═════ EXTRACT
Controlling silk fibroin particle features for drug delivery

Abstract

Silk proteins are a promising material for drug delivery due to their aqueous processability, biocompatibility, and biodegradability. A simple aqueous preparation method for silk fibroin particles with controllable size, secondary structure and zeta potential is reported. The particles were produced by salting out a silk fibroin solution with potassium phosphate. The effect of ionic strength and pH of potassium phosphate solution on the yield and morphology of the particles was determined. Secondary structure and zeta potential of the silk particles could be controlled by pH. Particles produced by salting out with 1.25 m potassium phosphate pH 6 showed a dominating silk II (crystalline) structure whereas particles produced at pH 9 were mainly composed of silk I (less crystalline). The results show that silk I-rich particles possess chemical and physical stability and secondary structure which remained unchanged during post treatments even upon exposure to 100% ethanol or methanol. A model is presented to explain the process of particle formation based on intra- and intermolecular interactions of the silk domains, influenced by pH and kosmotropic salts. The reported silk fibroin particles can be loaded with small molecule model drugs, such as alcian blue, rhodamine B, and crystal violet, by simple absorption based on electrostatic interactions. In vitro release of these compounds from the silk particles depends on charge-charge interactions between the compounds and the silk. With crystal violet we demonstrated that the release kinetics are dependent on the secondary structure of the particles.

Figure 1

Influence of process parameters on silk particle formation by salting out. a) Salting out efficiency as a function of ionic strength of potassium phosphate at pH 8. b) Salting out efficiency as a function of pH employing 1.25 M potassium phosphate. c–e) Scanning electron micrographs of particles produced by salting out with 1.25 M potassium phosphate at c) pH 4, d) pH 5 and e) pH 6.

Figure 2

FTIR spectra of silk particles produced by salting out with potassium phosphate (1.25 M, pH 8) followed by treatment with ethanol, methanol or sonication. a) EtOH (incubated for 24h). b) MeOH (incubated for 24h). c) Sonication with 20% maximum amplitude for exposure times indicated.

Figure 3

Size analysis of silk particles produced from different concentrations of protein by salting out with potassium phosphate (1.25 M, pH 8). a) Size distributions of silk particles as a function of protein concentration. b) Average size of silk particles as a function of protein concentration. Error bars indicate the width of the size distribution. c)–e) Scanning electron micrographs of silk particles produced by salting out with potassium phosphate (1.25 M, pH 8) from silk fibroin solution of c) 0.25 mg/ml, d) 2 mg/ml e) 20 mg/ml.
══════════
## EXERCISES TO COMPLETE
**a.** Answer these questions about the silk fibroin particle text:
(i) According to the abstract, at what pH did salting out with 1.25 M potassium phosphate give particles mainly composed of silk I?
(ii) At what pH was salting out efficiency measured as a function of ionic strength in Figure 1?
(iii) For how long were the particles incubated in ethanol or methanol for Figure 2?
**b.** Pick up the silk fibroin particle text after its final sentence and continue it.
═════ RECORD EXTRACTS
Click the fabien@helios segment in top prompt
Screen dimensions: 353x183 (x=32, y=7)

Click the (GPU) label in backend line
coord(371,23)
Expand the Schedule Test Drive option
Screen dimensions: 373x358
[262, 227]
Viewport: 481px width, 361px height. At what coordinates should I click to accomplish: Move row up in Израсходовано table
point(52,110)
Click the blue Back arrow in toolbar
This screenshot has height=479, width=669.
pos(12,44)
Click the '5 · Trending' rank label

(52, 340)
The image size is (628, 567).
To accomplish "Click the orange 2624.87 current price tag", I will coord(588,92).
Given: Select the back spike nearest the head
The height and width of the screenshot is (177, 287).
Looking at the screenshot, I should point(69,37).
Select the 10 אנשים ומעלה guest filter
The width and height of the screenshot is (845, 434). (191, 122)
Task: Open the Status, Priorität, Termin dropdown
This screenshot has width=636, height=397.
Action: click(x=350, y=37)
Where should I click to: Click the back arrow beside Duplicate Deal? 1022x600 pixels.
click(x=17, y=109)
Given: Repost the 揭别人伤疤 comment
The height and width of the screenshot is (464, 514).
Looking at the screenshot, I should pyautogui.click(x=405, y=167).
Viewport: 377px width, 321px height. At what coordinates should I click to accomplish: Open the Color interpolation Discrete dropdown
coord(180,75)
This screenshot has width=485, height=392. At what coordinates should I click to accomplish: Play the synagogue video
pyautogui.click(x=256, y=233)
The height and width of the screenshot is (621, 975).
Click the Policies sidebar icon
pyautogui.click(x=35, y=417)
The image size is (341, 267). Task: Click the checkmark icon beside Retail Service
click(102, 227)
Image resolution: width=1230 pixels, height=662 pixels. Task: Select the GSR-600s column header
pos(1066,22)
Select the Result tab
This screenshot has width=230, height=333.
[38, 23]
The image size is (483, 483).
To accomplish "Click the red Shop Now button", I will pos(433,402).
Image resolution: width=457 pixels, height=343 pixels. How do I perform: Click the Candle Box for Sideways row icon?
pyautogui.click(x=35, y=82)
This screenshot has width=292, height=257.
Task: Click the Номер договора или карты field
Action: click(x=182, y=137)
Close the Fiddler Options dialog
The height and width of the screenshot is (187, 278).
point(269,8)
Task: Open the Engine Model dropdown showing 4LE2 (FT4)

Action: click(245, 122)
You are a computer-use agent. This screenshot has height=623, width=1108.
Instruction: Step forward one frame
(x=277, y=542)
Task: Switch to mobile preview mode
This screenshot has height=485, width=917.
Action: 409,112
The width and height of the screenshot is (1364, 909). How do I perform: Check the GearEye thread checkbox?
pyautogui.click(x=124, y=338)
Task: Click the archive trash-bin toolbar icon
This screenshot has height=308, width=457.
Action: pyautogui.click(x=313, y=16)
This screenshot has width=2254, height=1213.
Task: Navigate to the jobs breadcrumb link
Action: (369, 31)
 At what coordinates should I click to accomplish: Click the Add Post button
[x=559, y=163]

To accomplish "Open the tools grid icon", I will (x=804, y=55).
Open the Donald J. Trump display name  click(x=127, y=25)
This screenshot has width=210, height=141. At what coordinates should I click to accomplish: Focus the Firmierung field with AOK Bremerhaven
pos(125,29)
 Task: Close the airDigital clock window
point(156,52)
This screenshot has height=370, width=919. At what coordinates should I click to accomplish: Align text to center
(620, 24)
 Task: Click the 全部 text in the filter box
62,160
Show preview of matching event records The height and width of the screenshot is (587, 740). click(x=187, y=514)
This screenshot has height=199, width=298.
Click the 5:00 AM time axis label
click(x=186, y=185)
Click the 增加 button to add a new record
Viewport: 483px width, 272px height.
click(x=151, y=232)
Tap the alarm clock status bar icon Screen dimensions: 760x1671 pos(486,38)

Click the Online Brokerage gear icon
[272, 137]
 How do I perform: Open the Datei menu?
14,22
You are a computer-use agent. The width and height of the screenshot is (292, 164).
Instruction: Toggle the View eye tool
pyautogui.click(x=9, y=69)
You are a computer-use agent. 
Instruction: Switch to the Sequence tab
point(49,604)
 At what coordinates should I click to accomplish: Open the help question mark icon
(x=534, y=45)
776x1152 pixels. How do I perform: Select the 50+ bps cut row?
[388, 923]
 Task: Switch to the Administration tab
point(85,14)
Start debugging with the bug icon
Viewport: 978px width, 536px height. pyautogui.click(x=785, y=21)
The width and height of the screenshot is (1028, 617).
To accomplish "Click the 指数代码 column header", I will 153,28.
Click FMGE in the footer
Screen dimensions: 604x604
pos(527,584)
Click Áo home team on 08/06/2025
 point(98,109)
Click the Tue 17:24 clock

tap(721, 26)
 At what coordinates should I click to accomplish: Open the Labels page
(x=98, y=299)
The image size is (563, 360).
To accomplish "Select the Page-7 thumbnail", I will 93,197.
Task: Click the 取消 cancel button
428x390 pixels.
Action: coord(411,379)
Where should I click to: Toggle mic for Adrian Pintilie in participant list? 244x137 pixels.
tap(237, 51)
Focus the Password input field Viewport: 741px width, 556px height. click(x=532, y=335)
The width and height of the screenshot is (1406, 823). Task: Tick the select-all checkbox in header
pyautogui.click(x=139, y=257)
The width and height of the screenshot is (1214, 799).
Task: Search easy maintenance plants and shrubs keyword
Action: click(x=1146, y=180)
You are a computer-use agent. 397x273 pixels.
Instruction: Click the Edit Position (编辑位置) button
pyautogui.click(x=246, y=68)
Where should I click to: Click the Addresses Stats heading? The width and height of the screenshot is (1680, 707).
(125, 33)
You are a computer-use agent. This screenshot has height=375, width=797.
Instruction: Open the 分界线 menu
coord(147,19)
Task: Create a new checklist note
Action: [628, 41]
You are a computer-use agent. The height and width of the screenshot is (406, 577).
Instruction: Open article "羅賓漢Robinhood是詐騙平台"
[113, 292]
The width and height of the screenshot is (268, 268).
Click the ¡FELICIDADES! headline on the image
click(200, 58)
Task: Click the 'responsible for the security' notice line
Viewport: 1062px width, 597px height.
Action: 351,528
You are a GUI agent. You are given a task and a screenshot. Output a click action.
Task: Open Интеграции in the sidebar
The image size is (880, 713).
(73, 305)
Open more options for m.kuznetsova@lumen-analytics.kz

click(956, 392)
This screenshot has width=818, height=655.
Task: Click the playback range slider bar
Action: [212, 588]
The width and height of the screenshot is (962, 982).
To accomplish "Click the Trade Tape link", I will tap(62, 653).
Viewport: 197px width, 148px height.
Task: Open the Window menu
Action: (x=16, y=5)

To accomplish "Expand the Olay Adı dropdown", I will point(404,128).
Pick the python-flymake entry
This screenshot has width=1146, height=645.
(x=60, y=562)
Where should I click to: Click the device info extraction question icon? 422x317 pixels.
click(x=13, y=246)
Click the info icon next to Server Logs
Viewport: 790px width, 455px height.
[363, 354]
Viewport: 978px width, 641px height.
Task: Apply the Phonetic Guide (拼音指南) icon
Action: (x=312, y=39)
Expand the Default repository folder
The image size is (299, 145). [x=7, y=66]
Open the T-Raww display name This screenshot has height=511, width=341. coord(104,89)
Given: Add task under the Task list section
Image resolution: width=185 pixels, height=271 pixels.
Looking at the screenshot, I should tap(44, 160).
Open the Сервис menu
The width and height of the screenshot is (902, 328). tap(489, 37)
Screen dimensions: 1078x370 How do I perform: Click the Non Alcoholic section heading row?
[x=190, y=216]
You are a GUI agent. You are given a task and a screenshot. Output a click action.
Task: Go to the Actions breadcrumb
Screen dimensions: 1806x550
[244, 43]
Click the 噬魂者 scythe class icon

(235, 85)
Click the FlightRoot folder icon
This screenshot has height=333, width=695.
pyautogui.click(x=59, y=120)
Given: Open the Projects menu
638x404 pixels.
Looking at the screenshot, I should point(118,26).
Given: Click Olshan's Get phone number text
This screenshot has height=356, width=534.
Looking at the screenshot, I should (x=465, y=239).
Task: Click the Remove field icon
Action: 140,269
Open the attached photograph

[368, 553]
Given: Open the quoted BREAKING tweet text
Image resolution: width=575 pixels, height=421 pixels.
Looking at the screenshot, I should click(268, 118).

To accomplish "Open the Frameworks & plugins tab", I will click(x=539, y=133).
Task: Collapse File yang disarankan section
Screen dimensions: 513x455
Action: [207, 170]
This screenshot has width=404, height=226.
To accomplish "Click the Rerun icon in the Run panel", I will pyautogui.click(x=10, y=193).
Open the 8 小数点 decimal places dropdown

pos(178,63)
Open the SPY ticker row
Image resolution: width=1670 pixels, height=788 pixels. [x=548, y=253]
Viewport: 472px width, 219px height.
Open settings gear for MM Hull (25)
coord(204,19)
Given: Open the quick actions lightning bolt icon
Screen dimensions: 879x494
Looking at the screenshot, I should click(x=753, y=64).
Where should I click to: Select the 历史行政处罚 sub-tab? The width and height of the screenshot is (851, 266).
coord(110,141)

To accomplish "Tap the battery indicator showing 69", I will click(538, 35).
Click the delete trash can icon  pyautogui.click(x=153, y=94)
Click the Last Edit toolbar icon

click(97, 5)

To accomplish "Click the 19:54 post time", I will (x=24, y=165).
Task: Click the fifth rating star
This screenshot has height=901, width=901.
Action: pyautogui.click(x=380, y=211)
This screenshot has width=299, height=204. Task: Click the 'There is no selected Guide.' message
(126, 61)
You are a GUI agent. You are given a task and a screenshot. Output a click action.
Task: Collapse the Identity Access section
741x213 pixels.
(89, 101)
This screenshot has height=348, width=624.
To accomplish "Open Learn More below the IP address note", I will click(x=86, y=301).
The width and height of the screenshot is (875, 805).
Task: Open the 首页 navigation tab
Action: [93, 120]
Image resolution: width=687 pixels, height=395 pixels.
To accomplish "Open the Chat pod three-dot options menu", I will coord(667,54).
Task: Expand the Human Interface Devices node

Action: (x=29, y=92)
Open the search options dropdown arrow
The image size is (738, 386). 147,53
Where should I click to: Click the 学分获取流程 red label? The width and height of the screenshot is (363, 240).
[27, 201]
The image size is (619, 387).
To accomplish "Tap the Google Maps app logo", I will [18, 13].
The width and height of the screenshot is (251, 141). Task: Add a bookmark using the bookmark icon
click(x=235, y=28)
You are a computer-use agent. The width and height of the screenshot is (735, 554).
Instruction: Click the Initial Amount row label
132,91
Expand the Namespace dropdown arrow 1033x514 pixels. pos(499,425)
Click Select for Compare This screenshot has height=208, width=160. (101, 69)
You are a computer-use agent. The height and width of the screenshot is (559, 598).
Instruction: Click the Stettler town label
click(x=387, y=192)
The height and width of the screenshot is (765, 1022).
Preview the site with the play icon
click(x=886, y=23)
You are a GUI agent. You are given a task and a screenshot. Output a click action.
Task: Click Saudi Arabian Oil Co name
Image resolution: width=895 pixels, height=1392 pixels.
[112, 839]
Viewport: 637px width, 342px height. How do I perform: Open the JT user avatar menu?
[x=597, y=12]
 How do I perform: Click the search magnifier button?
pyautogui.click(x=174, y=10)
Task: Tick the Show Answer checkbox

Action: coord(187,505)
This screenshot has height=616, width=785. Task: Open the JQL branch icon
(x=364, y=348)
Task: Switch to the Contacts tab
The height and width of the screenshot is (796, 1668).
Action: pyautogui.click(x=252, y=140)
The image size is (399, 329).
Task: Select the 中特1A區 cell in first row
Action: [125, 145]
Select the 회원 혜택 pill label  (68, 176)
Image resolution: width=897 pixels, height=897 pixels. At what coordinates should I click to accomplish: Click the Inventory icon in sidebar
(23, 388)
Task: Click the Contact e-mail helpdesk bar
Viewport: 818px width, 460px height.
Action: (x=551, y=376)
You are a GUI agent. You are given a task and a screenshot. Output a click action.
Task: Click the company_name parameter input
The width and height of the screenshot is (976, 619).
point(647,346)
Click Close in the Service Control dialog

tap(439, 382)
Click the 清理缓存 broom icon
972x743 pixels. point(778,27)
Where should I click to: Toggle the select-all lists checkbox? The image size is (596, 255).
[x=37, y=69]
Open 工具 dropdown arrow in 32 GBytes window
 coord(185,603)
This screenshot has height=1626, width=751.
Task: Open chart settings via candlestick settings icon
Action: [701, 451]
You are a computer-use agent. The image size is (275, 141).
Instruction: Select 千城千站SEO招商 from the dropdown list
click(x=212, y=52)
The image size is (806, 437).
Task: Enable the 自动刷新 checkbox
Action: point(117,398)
══════════
## OUTPUTS FOR THE TASKS
**a.**
(i) pH 9
(ii) pH 8
(iii) 24 hours

**b.**
Figure 4

Control of secondary structure and zeta potential of silk fibroin particles. a) FTIR spectra of particles produced by salting out with 1.25 M potassium phosphate at different pH values. b) Zeta potential of particles produced by salting out with 1.25 M potassium phosphate at different pH values. Error bars indicate the width of the zeta potential distribution of the particles. c–d) Fourier self deconvolution of FTIR spectra for particles produced by salting out with 1.25 M potassium phosphate at c) pH 6 and d) pH 8.

Figure 5

Silk fibroin characteristics and particle formation. a) Characteristics of silk fibroin considering the charge distribution along the amino acid chain. b) Model for silk fibroin particle formation. Top: Assumed configuration of amino acid chains at different pHs. Middle: Particle nucleation of micellar like structures. Bottom: Particle formation and stabilization of secondary structures through clustering of micellar like structures in the presence of potassium phosphate (>1.0 M).

Figure 6

Loading of silk fibroin particles. a) Loading efficiencies of silk fibroin particles incubated in aqueous solutions containing the model drugs (MD) crystal violet, alcian blue and rhodamin B of different concentrations yielding molar ratios of model drug (MD) : silk fibroin (SF) as indicated. b) Loading of particles (i.e. model drug content). c) Zeta potential of crystal violet, alcian blue and rhodamine B loaded particles as a function of loading. d) Confocal microscopy of RhB loaded particles.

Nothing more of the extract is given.